Chapter 13 bankruptcy offers many benefits to you and your family if you are drowning in debt. As soon as you file, an automatic stay goes into effect that protects you from creditor lawsuits. In addition, Chapter 13 bankruptcy can help you lessen your debts and make them easier to manage. Before you file for Chapter 13 bankruptcy, however, you must consider the finer points of what this form of bankruptcy entails, and decide if the lifestyle change it requires is something you can live with.


You Must Repay Your Debts


Unlike Chapter 7 bankruptcy, Chapter 13 bankruptcy does not offer debtors the ability to escape their debts altogether. Together with your attorney, you will be expected to propose a repayment plan to the court. Your repayment plan must span a three to five year period and allocate the majority of your disposable income toward your debts.


In many cases, the court may reduce your debts significantly by disposing of interest charges and fees or reducing your balances. Doing so, however, is not required. If you are financially able to pay off the full amount you owe within a three to five year period, the bankruptcy court is likely to demand that you do so. If paying off the full amount you owe is impossible within a three to five year period, the court will discharge your remaining debts after you have completed the terms of your repayment plan.

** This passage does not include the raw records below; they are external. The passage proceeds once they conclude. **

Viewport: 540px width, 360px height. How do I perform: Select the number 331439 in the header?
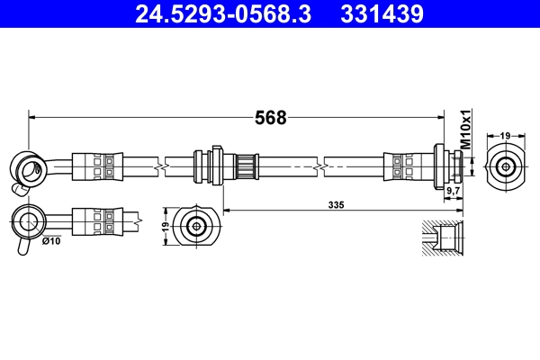pyautogui.click(x=381, y=14)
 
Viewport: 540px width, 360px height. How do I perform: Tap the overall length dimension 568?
pyautogui.click(x=270, y=118)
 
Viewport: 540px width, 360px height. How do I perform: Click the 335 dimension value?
pyautogui.click(x=337, y=205)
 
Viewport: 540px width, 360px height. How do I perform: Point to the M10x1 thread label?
pyautogui.click(x=466, y=130)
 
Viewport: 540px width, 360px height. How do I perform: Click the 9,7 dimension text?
pyautogui.click(x=454, y=192)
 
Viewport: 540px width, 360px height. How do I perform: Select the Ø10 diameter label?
pyautogui.click(x=50, y=240)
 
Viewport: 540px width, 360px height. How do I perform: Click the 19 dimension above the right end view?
pyautogui.click(x=506, y=135)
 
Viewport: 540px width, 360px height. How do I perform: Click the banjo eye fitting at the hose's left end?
pyautogui.click(x=25, y=166)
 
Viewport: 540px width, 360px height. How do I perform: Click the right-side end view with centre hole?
pyautogui.click(x=506, y=166)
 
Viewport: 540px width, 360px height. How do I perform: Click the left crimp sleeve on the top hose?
pyautogui.click(x=94, y=166)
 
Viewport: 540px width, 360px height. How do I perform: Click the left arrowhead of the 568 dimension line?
pyautogui.click(x=33, y=115)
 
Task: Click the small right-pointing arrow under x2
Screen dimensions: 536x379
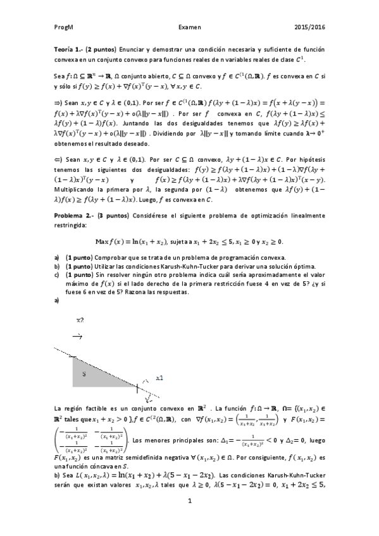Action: pyautogui.click(x=77, y=337)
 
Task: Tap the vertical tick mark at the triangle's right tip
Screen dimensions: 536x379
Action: pyautogui.click(x=138, y=385)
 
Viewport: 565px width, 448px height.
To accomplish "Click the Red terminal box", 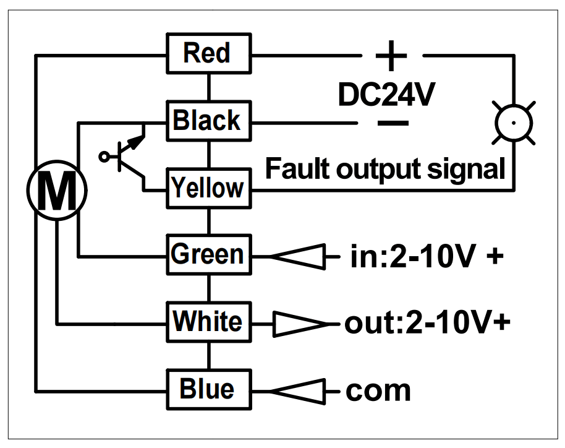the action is click(x=209, y=53).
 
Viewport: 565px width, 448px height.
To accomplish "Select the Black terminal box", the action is click(x=209, y=121).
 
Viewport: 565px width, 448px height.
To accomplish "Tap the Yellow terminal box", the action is click(x=209, y=188).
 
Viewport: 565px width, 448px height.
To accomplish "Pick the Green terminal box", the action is click(x=209, y=255).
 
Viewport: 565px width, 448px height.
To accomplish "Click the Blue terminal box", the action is click(x=209, y=390).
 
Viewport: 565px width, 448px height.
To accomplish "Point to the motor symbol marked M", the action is click(x=57, y=190).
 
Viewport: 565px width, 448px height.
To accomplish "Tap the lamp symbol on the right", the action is click(x=514, y=123).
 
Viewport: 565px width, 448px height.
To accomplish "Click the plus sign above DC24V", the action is click(x=391, y=56).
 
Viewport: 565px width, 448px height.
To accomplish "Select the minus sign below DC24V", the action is click(x=393, y=123).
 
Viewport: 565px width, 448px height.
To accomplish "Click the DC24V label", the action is click(x=386, y=95).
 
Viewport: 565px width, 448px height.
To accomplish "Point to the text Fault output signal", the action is click(x=385, y=169).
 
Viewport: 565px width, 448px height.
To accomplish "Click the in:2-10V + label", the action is click(x=427, y=256).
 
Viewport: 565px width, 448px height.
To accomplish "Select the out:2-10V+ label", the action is click(x=428, y=322).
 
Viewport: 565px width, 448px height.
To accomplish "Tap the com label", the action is click(x=378, y=391).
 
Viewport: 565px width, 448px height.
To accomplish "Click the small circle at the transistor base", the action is click(x=104, y=157).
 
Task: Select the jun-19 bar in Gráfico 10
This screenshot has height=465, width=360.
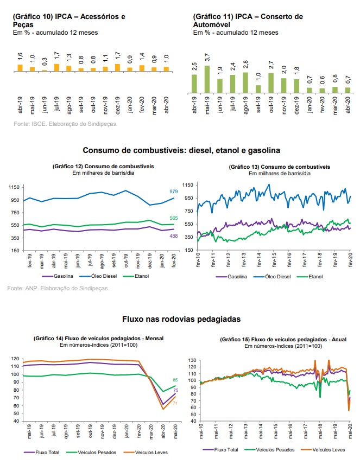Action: [45, 71]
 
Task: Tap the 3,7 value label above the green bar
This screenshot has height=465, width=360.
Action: [207, 58]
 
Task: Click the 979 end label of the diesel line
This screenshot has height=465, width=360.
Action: [174, 192]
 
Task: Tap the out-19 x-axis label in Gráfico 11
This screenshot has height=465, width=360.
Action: [270, 104]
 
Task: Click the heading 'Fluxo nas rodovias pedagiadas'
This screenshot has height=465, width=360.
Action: [181, 319]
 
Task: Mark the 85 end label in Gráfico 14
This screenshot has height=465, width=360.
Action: [175, 380]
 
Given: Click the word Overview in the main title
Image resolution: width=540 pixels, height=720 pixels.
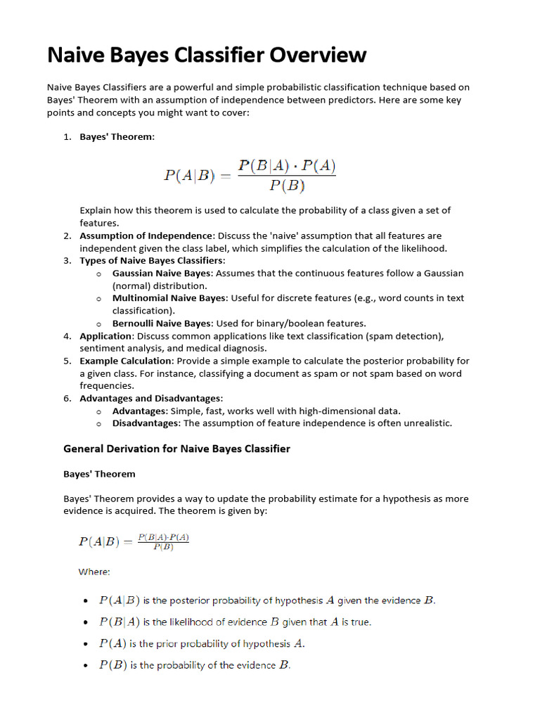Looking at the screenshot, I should pos(313,54).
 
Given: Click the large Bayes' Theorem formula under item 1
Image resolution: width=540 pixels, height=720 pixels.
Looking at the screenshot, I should pos(250,175).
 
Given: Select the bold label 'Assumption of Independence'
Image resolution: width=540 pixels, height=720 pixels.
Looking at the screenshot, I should pos(145,236).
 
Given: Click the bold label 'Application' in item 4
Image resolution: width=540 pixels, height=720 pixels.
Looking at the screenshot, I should pos(105,336).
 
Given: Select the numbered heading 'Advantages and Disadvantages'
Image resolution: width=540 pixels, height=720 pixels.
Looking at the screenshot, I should pos(150,398).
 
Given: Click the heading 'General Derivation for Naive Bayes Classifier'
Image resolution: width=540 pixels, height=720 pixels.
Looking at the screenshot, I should pos(176,449).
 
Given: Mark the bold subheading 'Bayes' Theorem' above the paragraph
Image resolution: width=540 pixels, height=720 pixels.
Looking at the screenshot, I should pos(99,474).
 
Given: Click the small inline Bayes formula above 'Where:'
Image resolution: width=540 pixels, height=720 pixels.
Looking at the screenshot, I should pos(134,541).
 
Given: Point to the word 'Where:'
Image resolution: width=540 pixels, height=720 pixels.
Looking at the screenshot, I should pos(94,572).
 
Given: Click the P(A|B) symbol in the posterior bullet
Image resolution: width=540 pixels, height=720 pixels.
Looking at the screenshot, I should pos(120,600).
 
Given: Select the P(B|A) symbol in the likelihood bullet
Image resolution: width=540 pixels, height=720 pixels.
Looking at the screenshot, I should pos(120,622).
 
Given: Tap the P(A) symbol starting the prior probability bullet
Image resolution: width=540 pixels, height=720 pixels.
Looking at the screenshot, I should pos(113,643).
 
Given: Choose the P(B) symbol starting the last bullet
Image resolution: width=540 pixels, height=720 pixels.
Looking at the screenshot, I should pos(113,664).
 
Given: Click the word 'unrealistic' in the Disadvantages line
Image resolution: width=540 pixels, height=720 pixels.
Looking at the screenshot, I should pos(425,423).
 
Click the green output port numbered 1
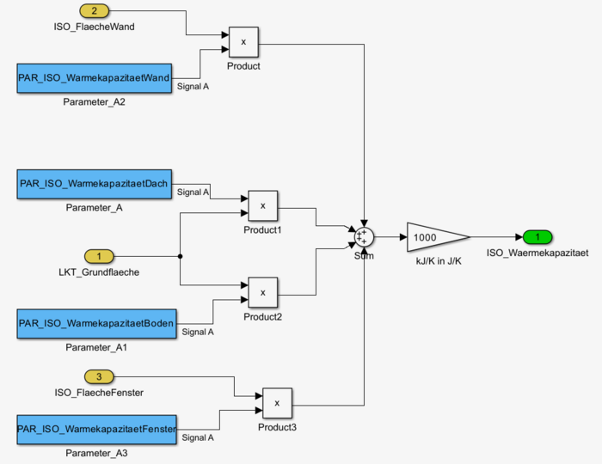pyautogui.click(x=538, y=237)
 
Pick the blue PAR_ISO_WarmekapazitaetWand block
pyautogui.click(x=95, y=78)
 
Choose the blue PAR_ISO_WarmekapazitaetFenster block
pyautogui.click(x=96, y=428)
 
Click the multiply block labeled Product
pyautogui.click(x=243, y=41)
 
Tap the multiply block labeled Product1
pyautogui.click(x=263, y=206)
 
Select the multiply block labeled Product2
pyautogui.click(x=263, y=293)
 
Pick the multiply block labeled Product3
pyautogui.click(x=277, y=401)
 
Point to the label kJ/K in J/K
pyautogui.click(x=439, y=261)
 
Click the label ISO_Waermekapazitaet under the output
pyautogui.click(x=538, y=253)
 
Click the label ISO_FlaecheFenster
pyautogui.click(x=98, y=393)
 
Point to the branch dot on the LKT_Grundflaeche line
pyautogui.click(x=180, y=256)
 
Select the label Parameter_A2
pyautogui.click(x=95, y=101)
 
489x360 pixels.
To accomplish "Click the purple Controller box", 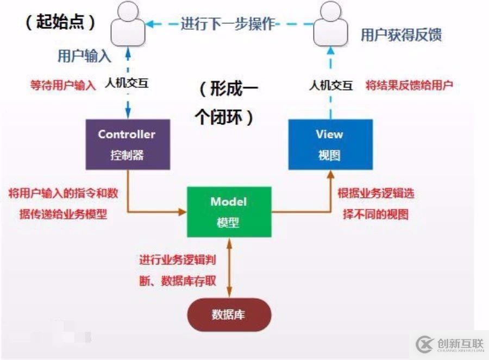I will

You Must Live on a Limited Income


The bankruptcy court will expect you to put all of your spare income toward paying off your debts. If your income increases, you must immediately notify the bankruptcy trustee in order to have your repayment plan modified. You will also be expected to provide the bankruptcy trustee with copies of your tax paperwork each year that you are involved in a Chapter 13 bankruptcy. If you are anticipating a tax refund, expect the court to direct that refund toward your unpaid debt.


Many individuals find it difficult, if not impossible, to live by the strict guidelines that the bankruptcy court imposes. For a three to five year period you will be forced to live as frugally as possible. Small luxuries you once enjoyed, like a dinner out, will become things of the past. Consider carefully if you will be able to adhere to the repayment plan before you file for Chapter 13 bankruptcy. Failure to adhere to the repayment plan will result in your bankruptcy being dismissed. Should this occur, your creditors are then free to sue you for the remaining amount that you owe. Unfortunately, the majority of debtors who file for Chapter 13 bankruptcy are unable to stick to their repayment plans.


Your Credit Will Suffer


Some individuals are under the mistaken impression that by filing for bankruptcy, the bankruptcy itself will appear on their credit reports, but their old debts will vanish. Unfortunately, this is not the case. Any debts you have that are included in a Chapter 13 bankruptcy will appear on your credit report for their full reporting period. The only change that will occur is that your previously outstanding debts will reflect the notation, “included in bankruptcy”.


The Chapter 13 bankruptcy itself will appear on your credit report for seven years as well. The reporting period begins as soon as you file. Should your bankruptcy be dismissed for any reason, it will continue to reflect on your credit report for the duration of the reporting period. A bankruptcy is an extremely derogatory notation to have on your credit report, and you can expect your credit score to drop considerably as soon as it appears within your file.


The benefits of a Chapter 13 bankruptcy only outweigh the disadvantages if you are diligent and can stick to your repayment plan. Most individuals who file for bankruptcy do so with the hope of getting relief from their debts. Although a Chapter 13 bankruptcy can grant you legal protection, you won’t get the relief you seek until your repayment plan is complete.